Work required:
Could each record be written out again exactly as it stands?

==== Given records

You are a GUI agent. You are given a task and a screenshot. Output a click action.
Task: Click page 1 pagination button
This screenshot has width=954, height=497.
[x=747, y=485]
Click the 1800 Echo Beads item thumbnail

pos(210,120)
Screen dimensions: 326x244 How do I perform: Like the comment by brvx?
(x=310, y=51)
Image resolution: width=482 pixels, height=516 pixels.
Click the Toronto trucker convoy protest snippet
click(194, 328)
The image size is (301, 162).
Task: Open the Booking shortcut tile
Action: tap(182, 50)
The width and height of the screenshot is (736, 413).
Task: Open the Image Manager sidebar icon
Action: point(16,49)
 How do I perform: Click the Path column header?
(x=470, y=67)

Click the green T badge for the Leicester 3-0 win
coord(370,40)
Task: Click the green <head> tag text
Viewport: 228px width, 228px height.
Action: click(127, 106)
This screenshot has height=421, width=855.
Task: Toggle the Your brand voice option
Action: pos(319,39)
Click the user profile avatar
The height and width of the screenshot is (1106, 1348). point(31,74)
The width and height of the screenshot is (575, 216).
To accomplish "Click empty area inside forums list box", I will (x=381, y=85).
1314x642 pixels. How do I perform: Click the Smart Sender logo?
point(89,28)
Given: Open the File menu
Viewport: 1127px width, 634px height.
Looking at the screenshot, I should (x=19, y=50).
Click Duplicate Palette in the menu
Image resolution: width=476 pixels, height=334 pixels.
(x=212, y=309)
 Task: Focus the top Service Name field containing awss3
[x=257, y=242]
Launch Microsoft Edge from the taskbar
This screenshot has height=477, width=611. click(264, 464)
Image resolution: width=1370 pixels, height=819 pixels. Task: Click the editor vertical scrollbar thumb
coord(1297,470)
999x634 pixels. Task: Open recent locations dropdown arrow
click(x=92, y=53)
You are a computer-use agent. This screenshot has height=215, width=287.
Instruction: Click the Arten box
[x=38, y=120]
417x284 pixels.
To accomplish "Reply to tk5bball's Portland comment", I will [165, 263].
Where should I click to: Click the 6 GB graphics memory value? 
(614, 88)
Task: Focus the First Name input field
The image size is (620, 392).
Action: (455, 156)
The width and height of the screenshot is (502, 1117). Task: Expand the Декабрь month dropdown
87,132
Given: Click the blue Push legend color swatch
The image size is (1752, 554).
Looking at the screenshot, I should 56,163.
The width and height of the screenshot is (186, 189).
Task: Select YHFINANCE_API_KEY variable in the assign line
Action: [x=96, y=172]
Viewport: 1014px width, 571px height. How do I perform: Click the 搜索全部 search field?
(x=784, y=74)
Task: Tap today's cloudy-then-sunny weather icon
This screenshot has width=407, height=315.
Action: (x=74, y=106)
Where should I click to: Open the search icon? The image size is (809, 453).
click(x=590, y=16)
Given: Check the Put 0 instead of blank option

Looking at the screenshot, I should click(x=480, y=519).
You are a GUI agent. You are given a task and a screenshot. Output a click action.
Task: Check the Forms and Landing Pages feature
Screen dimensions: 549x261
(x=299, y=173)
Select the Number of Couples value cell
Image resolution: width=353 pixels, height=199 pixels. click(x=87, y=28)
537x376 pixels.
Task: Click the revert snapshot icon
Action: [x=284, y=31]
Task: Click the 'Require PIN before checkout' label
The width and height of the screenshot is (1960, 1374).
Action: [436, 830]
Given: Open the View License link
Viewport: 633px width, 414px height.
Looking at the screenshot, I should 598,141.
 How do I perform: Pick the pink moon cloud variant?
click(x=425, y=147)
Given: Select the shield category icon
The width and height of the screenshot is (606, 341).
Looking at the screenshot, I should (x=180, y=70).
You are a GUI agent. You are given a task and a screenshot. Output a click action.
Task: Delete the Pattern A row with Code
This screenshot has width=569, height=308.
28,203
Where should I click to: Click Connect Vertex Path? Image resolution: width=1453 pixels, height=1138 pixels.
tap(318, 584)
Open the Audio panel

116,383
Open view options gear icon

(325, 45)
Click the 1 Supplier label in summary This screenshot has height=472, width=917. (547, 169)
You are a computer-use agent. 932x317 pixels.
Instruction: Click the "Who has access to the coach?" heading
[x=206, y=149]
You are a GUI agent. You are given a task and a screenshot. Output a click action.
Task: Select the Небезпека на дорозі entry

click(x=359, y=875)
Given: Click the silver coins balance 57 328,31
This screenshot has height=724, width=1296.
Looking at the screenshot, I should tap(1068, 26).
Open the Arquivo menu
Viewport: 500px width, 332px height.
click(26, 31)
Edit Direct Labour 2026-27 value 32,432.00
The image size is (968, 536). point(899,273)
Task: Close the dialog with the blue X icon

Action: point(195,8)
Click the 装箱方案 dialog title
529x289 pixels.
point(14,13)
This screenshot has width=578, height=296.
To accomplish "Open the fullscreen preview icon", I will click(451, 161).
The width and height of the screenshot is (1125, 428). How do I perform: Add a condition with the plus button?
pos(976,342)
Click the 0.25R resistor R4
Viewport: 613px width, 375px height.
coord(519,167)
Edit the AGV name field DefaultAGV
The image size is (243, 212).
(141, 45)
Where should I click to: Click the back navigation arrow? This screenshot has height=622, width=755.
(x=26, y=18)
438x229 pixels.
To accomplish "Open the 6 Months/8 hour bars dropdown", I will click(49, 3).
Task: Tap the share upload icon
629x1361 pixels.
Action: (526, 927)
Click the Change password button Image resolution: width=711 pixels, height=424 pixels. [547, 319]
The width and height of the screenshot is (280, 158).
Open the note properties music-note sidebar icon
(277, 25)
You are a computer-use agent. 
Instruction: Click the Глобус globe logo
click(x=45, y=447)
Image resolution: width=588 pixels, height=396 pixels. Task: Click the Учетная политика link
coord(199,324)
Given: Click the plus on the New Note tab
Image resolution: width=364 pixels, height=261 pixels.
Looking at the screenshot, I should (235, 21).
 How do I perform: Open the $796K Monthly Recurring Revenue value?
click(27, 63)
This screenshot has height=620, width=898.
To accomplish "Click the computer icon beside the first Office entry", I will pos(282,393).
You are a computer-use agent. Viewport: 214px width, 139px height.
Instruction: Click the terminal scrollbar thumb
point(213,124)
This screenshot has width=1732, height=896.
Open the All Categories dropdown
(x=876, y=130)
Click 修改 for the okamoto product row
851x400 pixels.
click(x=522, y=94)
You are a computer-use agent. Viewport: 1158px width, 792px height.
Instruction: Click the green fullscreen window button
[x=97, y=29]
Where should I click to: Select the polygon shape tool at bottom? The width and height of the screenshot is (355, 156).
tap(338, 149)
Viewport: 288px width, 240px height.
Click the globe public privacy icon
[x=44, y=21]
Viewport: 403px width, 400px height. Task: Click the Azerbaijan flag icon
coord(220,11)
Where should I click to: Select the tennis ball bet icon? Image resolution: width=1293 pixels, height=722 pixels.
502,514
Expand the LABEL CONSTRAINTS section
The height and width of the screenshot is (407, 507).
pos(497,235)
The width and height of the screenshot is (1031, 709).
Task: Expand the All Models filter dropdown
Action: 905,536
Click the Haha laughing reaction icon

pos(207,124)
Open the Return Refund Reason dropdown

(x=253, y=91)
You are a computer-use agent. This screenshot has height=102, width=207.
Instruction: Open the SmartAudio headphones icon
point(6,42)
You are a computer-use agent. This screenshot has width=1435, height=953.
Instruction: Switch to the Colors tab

========

Task result:
You are a GUI agent. You are given a task and a screenshot. Output a click action.
Task: Click page 1 pagination button
This screenshot has width=954, height=497.
[x=747, y=485]
Click the 1800 Echo Beads item thumbnail

pos(210,120)
Screen dimensions: 326x244 How do I perform: Like the comment by brvx?
(x=310, y=51)
Image resolution: width=482 pixels, height=516 pixels.
Click the Toronto trucker convoy protest snippet
click(194, 328)
The image size is (301, 162).
Task: Open the Booking shortcut tile
Action: tap(182, 50)
The width and height of the screenshot is (736, 413).
Task: Open the Image Manager sidebar icon
Action: point(16,49)
 How do I perform: Click the Path column header?
(x=470, y=67)

Click the green T badge for the Leicester 3-0 win
coord(370,40)
Task: Click the green <head> tag text
Viewport: 228px width, 228px height.
Action: click(127, 106)
This screenshot has height=421, width=855.
Task: Toggle the Your brand voice option
Action: pos(319,39)
Click the user profile avatar
The height and width of the screenshot is (1106, 1348). point(31,74)
The width and height of the screenshot is (575, 216).
To accomplish "Click empty area inside forums list box", I will (x=381, y=85).
1314x642 pixels. How do I perform: Click the Smart Sender logo?
point(89,28)
Given: Open the File menu
Viewport: 1127px width, 634px height.
Looking at the screenshot, I should (x=19, y=50).
Click Duplicate Palette in the menu
Image resolution: width=476 pixels, height=334 pixels.
(x=212, y=309)
 Task: Focus the top Service Name field containing awss3
[x=257, y=242]
Launch Microsoft Edge from the taskbar
This screenshot has height=477, width=611. click(264, 464)
Image resolution: width=1370 pixels, height=819 pixels. Task: Click the editor vertical scrollbar thumb
coord(1297,470)
999x634 pixels. Task: Open recent locations dropdown arrow
click(x=92, y=53)
You are a computer-use agent. This screenshot has height=215, width=287.
Instruction: Click the Arten box
[x=38, y=120]
417x284 pixels.
To accomplish "Reply to tk5bball's Portland comment", I will [165, 263].
Where should I click to: Click the 6 GB graphics memory value? 
(614, 88)
Task: Focus the First Name input field
The image size is (620, 392).
Action: (455, 156)
The width and height of the screenshot is (502, 1117). Task: Expand the Декабрь month dropdown
87,132
Given: Click the blue Push legend color swatch
The image size is (1752, 554).
Looking at the screenshot, I should 56,163.
The width and height of the screenshot is (186, 189).
Task: Select YHFINANCE_API_KEY variable in the assign line
Action: [x=96, y=172]
Viewport: 1014px width, 571px height. How do I perform: Click the 搜索全部 search field?
(x=784, y=74)
Task: Tap today's cloudy-then-sunny weather icon
This screenshot has width=407, height=315.
Action: (x=74, y=106)
Where should I click to: Open the search icon? The image size is (809, 453).
click(x=590, y=16)
Given: Check the Put 0 instead of blank option

Looking at the screenshot, I should click(x=480, y=519).
You are a GUI agent. You are given a task and a screenshot. Output a click action.
Task: Check the Forms and Landing Pages feature
Screen dimensions: 549x261
(x=299, y=173)
Select the Number of Couples value cell
Image resolution: width=353 pixels, height=199 pixels. click(x=87, y=28)
537x376 pixels.
Task: Click the revert snapshot icon
Action: [x=284, y=31]
Task: Click the 'Require PIN before checkout' label
The width and height of the screenshot is (1960, 1374).
Action: [436, 830]
Given: Open the View License link
Viewport: 633px width, 414px height.
Looking at the screenshot, I should 598,141.
 How do I perform: Pick the pink moon cloud variant?
click(x=425, y=147)
Given: Select the shield category icon
The width and height of the screenshot is (606, 341).
Looking at the screenshot, I should (x=180, y=70).
You are a GUI agent. You are given a task and a screenshot. Output a click action.
Task: Delete the Pattern A row with Code
This screenshot has width=569, height=308.
28,203
Where should I click to: Click Connect Vertex Path? Image resolution: width=1453 pixels, height=1138 pixels.
tap(318, 584)
Open the Audio panel

116,383
Open view options gear icon

(325, 45)
Click the 1 Supplier label in summary This screenshot has height=472, width=917. (547, 169)
You are a computer-use agent. 932x317 pixels.
Instruction: Click the "Who has access to the coach?" heading
[x=206, y=149]
You are a GUI agent. You are given a task and a screenshot. Output a click action.
Task: Select the Небезпека на дорозі entry

click(x=359, y=875)
Given: Click the silver coins balance 57 328,31
This screenshot has height=724, width=1296.
Looking at the screenshot, I should tap(1068, 26).
Open the Arquivo menu
Viewport: 500px width, 332px height.
click(26, 31)
Edit Direct Labour 2026-27 value 32,432.00
The image size is (968, 536). point(899,273)
Task: Close the dialog with the blue X icon

Action: point(195,8)
Click the 装箱方案 dialog title
529x289 pixels.
point(14,13)
This screenshot has width=578, height=296.
To accomplish "Open the fullscreen preview icon", I will click(451, 161).
The width and height of the screenshot is (1125, 428). How do I perform: Add a condition with the plus button?
pos(976,342)
Click the 0.25R resistor R4
Viewport: 613px width, 375px height.
coord(519,167)
Edit the AGV name field DefaultAGV
The image size is (243, 212).
(141, 45)
Where should I click to: Click the back navigation arrow? This screenshot has height=622, width=755.
(x=26, y=18)
438x229 pixels.
To accomplish "Open the 6 Months/8 hour bars dropdown", I will click(49, 3).
Task: Tap the share upload icon
629x1361 pixels.
Action: (526, 927)
Click the Change password button Image resolution: width=711 pixels, height=424 pixels. [547, 319]
The width and height of the screenshot is (280, 158).
Open the note properties music-note sidebar icon
(277, 25)
You are a computer-use agent. 
Instruction: Click the Глобус globe logo
click(x=45, y=447)
Image resolution: width=588 pixels, height=396 pixels. Task: Click the Учетная политика link
coord(199,324)
Given: Click the plus on the New Note tab
Image resolution: width=364 pixels, height=261 pixels.
Looking at the screenshot, I should (235, 21).
 How do I perform: Open the $796K Monthly Recurring Revenue value?
click(27, 63)
This screenshot has height=620, width=898.
To accomplish "Click the computer icon beside the first Office entry", I will pos(282,393).
You are a computer-use agent. Viewport: 214px width, 139px height.
Instruction: Click the terminal scrollbar thumb
point(213,124)
This screenshot has width=1732, height=896.
Open the All Categories dropdown
(x=876, y=130)
Click 修改 for the okamoto product row
851x400 pixels.
click(x=522, y=94)
You are a computer-use agent. Viewport: 1158px width, 792px height.
Instruction: Click the green fullscreen window button
[x=97, y=29]
Where should I click to: Select the polygon shape tool at bottom? The width and height of the screenshot is (355, 156).
tap(338, 149)
Viewport: 288px width, 240px height.
Click the globe public privacy icon
[x=44, y=21]
Viewport: 403px width, 400px height. Task: Click the Azerbaijan flag icon
coord(220,11)
Where should I click to: Select the tennis ball bet icon? Image resolution: width=1293 pixels, height=722 pixels.
502,514
Expand the LABEL CONSTRAINTS section
The height and width of the screenshot is (407, 507).
pos(497,235)
The width and height of the screenshot is (1031, 709).
Task: Expand the All Models filter dropdown
Action: 905,536
Click the Haha laughing reaction icon

pos(207,124)
Open the Return Refund Reason dropdown

(x=253, y=91)
You are a computer-use agent. This screenshot has height=102, width=207.
Instruction: Open the SmartAudio headphones icon
point(6,42)
You are a computer-use agent. This screenshot has width=1435, height=953.
Instruction: Switch to the Colors tab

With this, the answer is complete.